We’re proud to live in a nation steeped in layers of tradition and fascinating history. One of the best ways to fully appreciate the unique cultures, charms and distinct local flavours each part of the United Kingdom has to offer is on foot and by bike. Our Exodus self-guided Walking Holidays and Cycling Holidays are well-waymarked and specifically designed for those looking to travel to the beat of their own drum in their own backyard. From the fossil-rich layers and stunning rock arches of the Jurassic Coast to the quaint honey-coloured Cotswold villages that inspired one of the world’s greatest poets, William Shakespeare, we’ve hand-picked a couple of our favourite trips closer to home that are perfect for your next getaway with friends or family.

Durdle door UK

The Jurassic Coast

Not only does the Jurassic Coast hold the title of England’s first natural World Heritage Site, but it’s striking coastline that stretches from Exmouth in East Devon to the turquoise shores of Swanage in Dorset, also encompasses 185 million years of the Earth’s history in under 100 miles – making this UK site a must visit. Amidst it’s craggy coves, sandy beaches and towering cliffs where puffins lurch overhead, avid hikers can take in the best routes and blustery walkways the Jurassic Coast has to offer on our self-guided Jewels of the Jurassic Coast Walk.
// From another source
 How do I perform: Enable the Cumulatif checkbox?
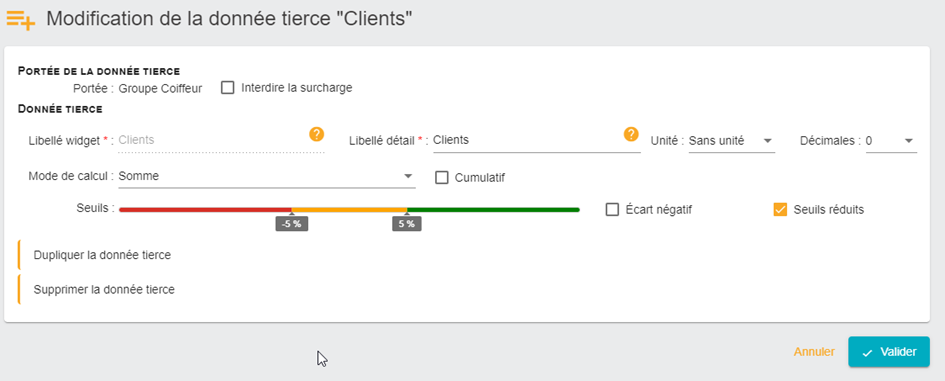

This 5-night exploration offers a fantastic introduction to Dorset’s picture-perfect landscapes. Hugging the South West Coast Path, your route takes you from one downland hollow to the next before making a gentle descent into Lulworth Cove for an unforgettable panoramic view of the Burning Cliff and one of Dorset’s most iconic landmarks, the rock-arch, Durdle Door.

On this trip, you also get the opportunity to explore the 280-acre Durlston Country Park, brimming with over 250 species of birds, superb geology and the beautiful sea vistas from the Victorian Durlston Castle. On your final stretch, if you’re lucky, you may spot bottlenose dolphins and playful seals in the turquoise waves just beyond Swanage, where the stunning display of sculpted cliffs and towering chalk stacks known as Old Harry Rocks, mark the end of your journey.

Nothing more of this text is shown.